**PASSAGE:**
......

Re: shared-memory based stats collector - v68

From: "David G(dot) Johnston" <david(dot)g(dot)johnston(at)gmail(dot)com>
To: Andres Freund <andres(at)anarazel(dot)de>
Cc: Kyotaro Horiguchi <horikyota(dot)ntt(at)gmail(dot)com>, Melanie Plageman <melanieplageman(at)gmail(dot)com>, Ibrar Ahmed <ibrar(dot)ahmad(at)gmail(dot)com>, Fujii Masao <masao(dot)fujii(at)oss(dot)nttdata(dot)com>, gkokolatos(at)protonmail(dot)com, PostgreSQL Hackers <pgsql-hackers(at)lists(dot)postgresql(dot)org>
Subject: Re: shared-memory based stats collector - v68
Date: 2022-04-05 02:03:13
Message-ID: CAKFQuwY3SHj6Dc64zgSMWccvWipG0H2GLXP3cNXvSbk0UE0mBg@mail.gmail.com
Views: Raw Message | Whole Thread | Download mbox | Resend email
Thread:
Lists: pgsql-hackers

On Mon, Apr 4, 2022 at 3:44 PM Andres Freund <andres(at)anarazel(dot)de> wrote:

> Hi,
>
> On 2022-04-04 15:24:24 -0700, David G. Johnston wrote:
> > Replacing the existing assert(!kind->fixed_amount) with
> > assert(!kind->accessed_across_databases) produces the same result as the
> > later presently implies the former.
>
> I wasn't proposing to replace, but to add...
>

Right, but it seems redundant to have both when one implies the other. But
I'm not hard set against it either, though my idea below make them both
obsolete.

......

**DATASET ROWS:**
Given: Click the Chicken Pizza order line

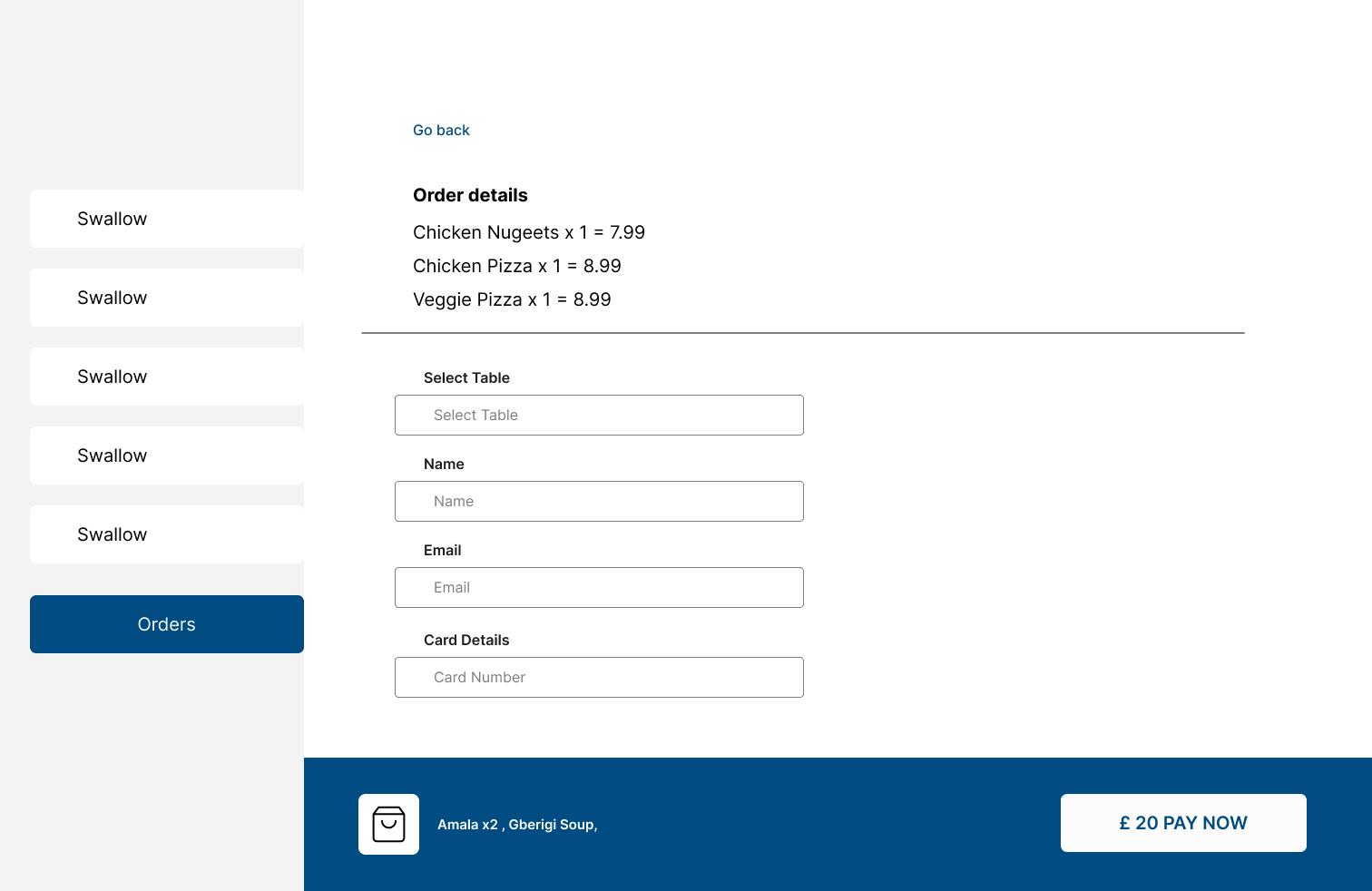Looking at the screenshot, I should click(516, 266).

......

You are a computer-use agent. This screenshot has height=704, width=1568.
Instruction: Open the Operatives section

......

**WRITTEN INSTRUCTION:** Say whether each statement agrees with the mailing-list message, answering yes or no and quoting the words of the message that decide it: 1. Andres Freund proposed replacing the existing assert. 2. David G. Johnston finds it redundant to keep both asserts. 3. David G. Johnston is firmly against keeping both asserts.

**FULL SOLUTION:**
1. No: "I wasn't proposing to replace, but to add"
2. Yes: "it seems redundant to have both when one implies the other"
3. No: "I'm not hard set against it either"